Conservatives in Tennessee are nervous that the marriage equality fight be coming to their state, especially since Collegedale has become Tennessee’s first city to offer benefits to married same-sex couples. David Fowler of the Family Action Council of Tennessee, writing at Focus on the Family’s Citizenlink, challenges LGBT activists to justify two beliefs he believes are inherent to same-sex marriage:
First, to the extent that same-sex couples want to bring children into their relationship, they must believe the sexual, emotional, and psychological complementariness of the two sexes and the value of that complementariness to children are irrelevant.
Second, that belief rests upon another belief, namely, that men and women are the same, that there are no distinct characteristics apart from anatomy. If you doubt me, then you haven’t given much thought to what is behind all the gender identity arguments that have arisen since the same-sex marriage debate began. [...]
So, the first dilemma same-sex marriage advocates face is whether they are willing to come right out and say for all to hear that (i) they believe men and women are interchangeable when it comes to what a child needs and (ii) they believe that because they also believe there are no differences between the sexes.
Fowler’s bluff is easy to call. What makes any couple “complementary” is their ability to love and care for each other and build a life together. Heterosexual couples are not more “complementary” because of their genitalia or their gender, nor are gay couples any less “complementary” because of theirs. If gays and lesbians were more compatible with people of the opposite sex, then they wouldn’t be gay or lesbian.
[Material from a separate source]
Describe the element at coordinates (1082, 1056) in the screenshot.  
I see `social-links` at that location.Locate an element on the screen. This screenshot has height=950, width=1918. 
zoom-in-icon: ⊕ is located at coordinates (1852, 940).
And whatever differences Fowler might believe impact children are irrelevant, at least according to every study of children being raised by committed same-sex couples. Those children have no trouble understanding gender or their own identities; in fact, some studies suggest that they have increased awareness specifically because of their unique families. What matters to the well-being of children is how committed their parents are to the family, regardless of their gender make-up.
Fowler attempts to make a final jab in his post on behalf of children, but uses a laughably backward reference:
The second dilemma is Collegedale’s. Having embraced same-sex marriage, the City of has to explain why, in the words of Supreme Court Justice Anthony Kennedy in the recent marriage decision, it is willing to “humiliate” the children of certain types of employees.
Kennedy was writing specifically about how marriage inequality humiliates the children already being raised by same-sex couples by making it more difficult for them to “understand the integrity and closeness of their own family.” Collegedale is the one city in Tennessee that actually wants to protect those children, a concept a bully like Fowler seems quite confused about.